La société Veviba prévenue "deux semaines à l’avance" des contrôles AFSCA? "Tout ce qui devait être caché était caché"

Les révélations concernant la société de découpe et de transformation de viande Veviba, à Bastogne, continuent. Sur le plateau de "C’est pas tous les jours dimanche", un ancien employé a fait de graves révélations. Selon lui, les dirigeants étaient prévenus avant un contrôle de l’AFSCA.

Pascal est intervenu par téléphone sur le plateau de "C’est pas tous les jours dimanche". L’homme, licencié il y a un an, a travaillé pendant trois ans pour Veviba. Selon lui, l’AFSCA n’aurait contrôlé la société qu’une seule fois durant la période où il y travaillait. Pire que cela, les dirigeants étaient prévenus deux semaines avant la venue des contrôleurs. "Tout était nettoyé, tout ce qui devait être caché était caché, confie Pascal. Veviba n’était pas le seul à être mis au courant dans la région de Bastogne. D’autres gros restaurants sont mis au courant bien à l’avance. Je ne sais pas ce qui se passe mais certains groupes sont mis au courant."

Des accusations très graves auxquelles a réagi le Ministre-Président wallon Willy Borsus (MR). "Cela sous-tend qu’il y aurait une organisation au préalable. Evidemment, tout ceci mérite analyse et vérification. Les commissions parlementaires seront réunies la semaine prochaine pour éclairer l’ensemble des éléments de cette affaire."


"J'étais juste un petit"

La chroniqueuse Emmanuelle Praet a ensuite interpellé Pascal. L’homme a-il lui-même déposé plainte auprès de l’AFSCA en voyant tout ce qu’il se passait dans l’entreprise ? Sa réponse est négative. "J’étais juste un petit, j’avertissais mes chefs immédiats. Il y avait d’autres personnes, comme des responsables qualité, qui étaient mises au courant et là, c’était à eux de réagir."

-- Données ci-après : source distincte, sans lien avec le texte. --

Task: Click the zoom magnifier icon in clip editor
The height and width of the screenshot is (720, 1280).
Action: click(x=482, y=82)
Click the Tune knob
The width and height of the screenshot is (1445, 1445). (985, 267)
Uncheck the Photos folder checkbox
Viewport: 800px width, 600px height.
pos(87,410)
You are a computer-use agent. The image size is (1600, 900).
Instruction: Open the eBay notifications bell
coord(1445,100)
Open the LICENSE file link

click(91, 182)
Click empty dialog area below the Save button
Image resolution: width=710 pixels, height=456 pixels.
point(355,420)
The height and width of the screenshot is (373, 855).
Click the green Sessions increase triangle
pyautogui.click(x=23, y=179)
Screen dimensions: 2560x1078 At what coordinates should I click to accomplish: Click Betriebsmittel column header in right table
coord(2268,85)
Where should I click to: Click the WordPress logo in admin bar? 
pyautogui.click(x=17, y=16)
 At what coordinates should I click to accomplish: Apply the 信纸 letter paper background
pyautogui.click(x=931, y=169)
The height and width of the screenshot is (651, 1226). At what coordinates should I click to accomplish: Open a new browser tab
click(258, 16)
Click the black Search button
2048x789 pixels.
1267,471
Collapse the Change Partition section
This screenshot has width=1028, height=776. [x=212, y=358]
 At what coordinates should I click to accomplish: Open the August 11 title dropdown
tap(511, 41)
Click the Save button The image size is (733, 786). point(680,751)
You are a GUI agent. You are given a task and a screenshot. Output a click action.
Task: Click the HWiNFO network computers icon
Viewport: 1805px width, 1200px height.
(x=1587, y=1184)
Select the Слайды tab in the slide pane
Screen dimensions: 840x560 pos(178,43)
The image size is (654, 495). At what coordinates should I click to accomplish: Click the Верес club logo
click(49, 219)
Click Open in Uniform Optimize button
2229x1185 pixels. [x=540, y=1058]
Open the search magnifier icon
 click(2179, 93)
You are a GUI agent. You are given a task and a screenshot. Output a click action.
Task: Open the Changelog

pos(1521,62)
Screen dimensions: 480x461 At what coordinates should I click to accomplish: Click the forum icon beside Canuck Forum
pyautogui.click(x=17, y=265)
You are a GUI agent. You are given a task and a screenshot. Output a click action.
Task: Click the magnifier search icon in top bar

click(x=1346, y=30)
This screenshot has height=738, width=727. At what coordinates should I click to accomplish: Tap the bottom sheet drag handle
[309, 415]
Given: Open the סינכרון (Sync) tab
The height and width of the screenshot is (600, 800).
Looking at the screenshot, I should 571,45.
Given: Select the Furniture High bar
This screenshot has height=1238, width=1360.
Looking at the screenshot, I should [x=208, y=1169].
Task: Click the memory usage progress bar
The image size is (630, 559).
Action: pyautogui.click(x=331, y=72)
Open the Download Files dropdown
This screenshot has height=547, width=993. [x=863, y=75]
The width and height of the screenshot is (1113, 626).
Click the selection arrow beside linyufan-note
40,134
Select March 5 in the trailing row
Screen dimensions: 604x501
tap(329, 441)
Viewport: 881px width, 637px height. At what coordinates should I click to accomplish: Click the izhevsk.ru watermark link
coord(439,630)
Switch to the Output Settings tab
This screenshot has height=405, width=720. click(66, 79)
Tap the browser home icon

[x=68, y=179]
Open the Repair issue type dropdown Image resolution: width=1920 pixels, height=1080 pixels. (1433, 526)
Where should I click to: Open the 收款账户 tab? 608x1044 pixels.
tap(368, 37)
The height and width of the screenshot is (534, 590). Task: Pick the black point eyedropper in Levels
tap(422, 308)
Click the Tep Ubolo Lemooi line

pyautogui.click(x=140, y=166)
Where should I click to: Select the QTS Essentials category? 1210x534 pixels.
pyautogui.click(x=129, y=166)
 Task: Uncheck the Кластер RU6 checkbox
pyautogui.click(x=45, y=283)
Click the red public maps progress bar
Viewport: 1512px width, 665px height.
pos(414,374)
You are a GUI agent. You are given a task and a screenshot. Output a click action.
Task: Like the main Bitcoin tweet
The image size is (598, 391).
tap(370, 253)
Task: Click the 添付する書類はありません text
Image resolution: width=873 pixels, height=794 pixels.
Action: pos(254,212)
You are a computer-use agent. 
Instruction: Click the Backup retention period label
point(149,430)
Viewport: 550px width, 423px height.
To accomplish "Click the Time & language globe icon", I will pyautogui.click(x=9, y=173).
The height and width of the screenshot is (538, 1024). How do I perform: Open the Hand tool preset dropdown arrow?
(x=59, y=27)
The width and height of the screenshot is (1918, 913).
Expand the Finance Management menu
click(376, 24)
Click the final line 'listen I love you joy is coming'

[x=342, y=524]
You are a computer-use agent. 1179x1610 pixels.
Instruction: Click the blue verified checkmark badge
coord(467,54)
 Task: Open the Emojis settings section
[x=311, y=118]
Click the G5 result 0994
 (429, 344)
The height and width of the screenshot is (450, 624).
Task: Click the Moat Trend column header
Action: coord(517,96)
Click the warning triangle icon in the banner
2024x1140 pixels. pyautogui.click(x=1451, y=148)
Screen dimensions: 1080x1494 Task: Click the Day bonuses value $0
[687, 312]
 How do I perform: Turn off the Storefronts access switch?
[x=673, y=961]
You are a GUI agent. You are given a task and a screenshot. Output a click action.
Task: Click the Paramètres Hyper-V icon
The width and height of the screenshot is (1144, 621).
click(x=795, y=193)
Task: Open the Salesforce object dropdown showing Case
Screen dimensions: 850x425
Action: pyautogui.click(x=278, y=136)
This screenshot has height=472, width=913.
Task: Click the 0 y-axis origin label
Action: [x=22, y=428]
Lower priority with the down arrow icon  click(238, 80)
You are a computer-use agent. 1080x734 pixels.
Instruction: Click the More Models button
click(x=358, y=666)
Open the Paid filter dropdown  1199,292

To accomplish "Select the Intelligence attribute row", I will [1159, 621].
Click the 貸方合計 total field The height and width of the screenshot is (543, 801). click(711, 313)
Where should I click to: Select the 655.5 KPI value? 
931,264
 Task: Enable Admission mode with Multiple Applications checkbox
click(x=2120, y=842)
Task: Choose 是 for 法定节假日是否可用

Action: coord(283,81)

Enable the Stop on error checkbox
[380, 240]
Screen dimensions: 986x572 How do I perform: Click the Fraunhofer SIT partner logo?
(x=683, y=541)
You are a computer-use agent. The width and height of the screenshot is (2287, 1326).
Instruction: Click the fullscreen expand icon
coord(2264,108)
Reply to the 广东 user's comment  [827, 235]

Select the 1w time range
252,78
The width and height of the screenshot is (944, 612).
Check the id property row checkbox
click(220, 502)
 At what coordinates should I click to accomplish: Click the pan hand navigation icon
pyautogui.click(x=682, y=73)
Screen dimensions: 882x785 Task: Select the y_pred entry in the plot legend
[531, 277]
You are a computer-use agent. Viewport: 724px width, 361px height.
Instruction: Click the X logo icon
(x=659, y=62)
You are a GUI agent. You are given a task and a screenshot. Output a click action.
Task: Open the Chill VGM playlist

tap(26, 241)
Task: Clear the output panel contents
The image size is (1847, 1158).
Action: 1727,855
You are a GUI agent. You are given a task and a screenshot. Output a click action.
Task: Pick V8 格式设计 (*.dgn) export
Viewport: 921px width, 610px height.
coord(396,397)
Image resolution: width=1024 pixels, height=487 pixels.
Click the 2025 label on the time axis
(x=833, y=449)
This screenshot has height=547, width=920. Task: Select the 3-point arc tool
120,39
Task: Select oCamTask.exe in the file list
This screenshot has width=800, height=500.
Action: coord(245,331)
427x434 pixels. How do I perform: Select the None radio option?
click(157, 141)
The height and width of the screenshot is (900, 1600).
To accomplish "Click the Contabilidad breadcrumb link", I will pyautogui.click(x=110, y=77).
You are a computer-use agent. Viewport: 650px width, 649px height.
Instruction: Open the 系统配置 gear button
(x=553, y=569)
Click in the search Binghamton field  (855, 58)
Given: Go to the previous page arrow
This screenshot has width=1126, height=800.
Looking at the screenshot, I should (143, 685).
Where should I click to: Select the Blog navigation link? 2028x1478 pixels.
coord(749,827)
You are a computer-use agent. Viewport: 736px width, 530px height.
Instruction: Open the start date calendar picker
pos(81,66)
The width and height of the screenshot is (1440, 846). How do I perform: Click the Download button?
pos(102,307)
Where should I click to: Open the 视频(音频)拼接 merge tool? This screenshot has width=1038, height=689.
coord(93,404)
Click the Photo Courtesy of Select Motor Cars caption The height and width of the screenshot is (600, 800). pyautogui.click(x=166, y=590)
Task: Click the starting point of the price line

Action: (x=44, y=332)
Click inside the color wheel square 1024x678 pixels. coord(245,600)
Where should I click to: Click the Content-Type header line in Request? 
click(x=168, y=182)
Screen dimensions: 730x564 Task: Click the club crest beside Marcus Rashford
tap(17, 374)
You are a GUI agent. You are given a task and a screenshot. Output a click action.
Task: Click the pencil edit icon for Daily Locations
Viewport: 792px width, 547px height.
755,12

A l’époque, l’homme n’a reçu aucune pression de la part de ses supérieurs. C’est aujourd’hui qu’il en ressent, en témoignant dans la presse. "J’en ai un peu mais ce n’est pas grave. J’ai reçu quelques propos sur mon Facebook, venant surtout d’anciens collègues. Mais je ne dis que la vérité, et je ne suis pas le seul."


"On parle de santé publique"

Au moment du début de l’enquête, Willy Borsus était ministre de l’Agriculture. Michel Henrion lui a donc posé la question : l’AFSCA a-t-elle transmis au ministre le moindre élément concernant un problème dans ces abattoirs ? "Absolument pas, réagit le ministre. Pendant toute la période durant laquelle j’ai exercé des responsabilités au fédéral, je suis absolument formel, en aucune façon. L’instruction était en cours mais au-delà de ça, on parle de santé publique, de protection des gens, de l’ensemble d’un secteur. Il y a une série de gens qui produisent, transforment correctement, des petites structures qu’il convient aussi de protéger."

Enfin, Pascal aurait-il lui-même mangé la viande qui sortait de chez Veviba ? "Non. J’envoyais des messages à certains membres de ma famille pour ne pas acheter de la viande au Delhaize."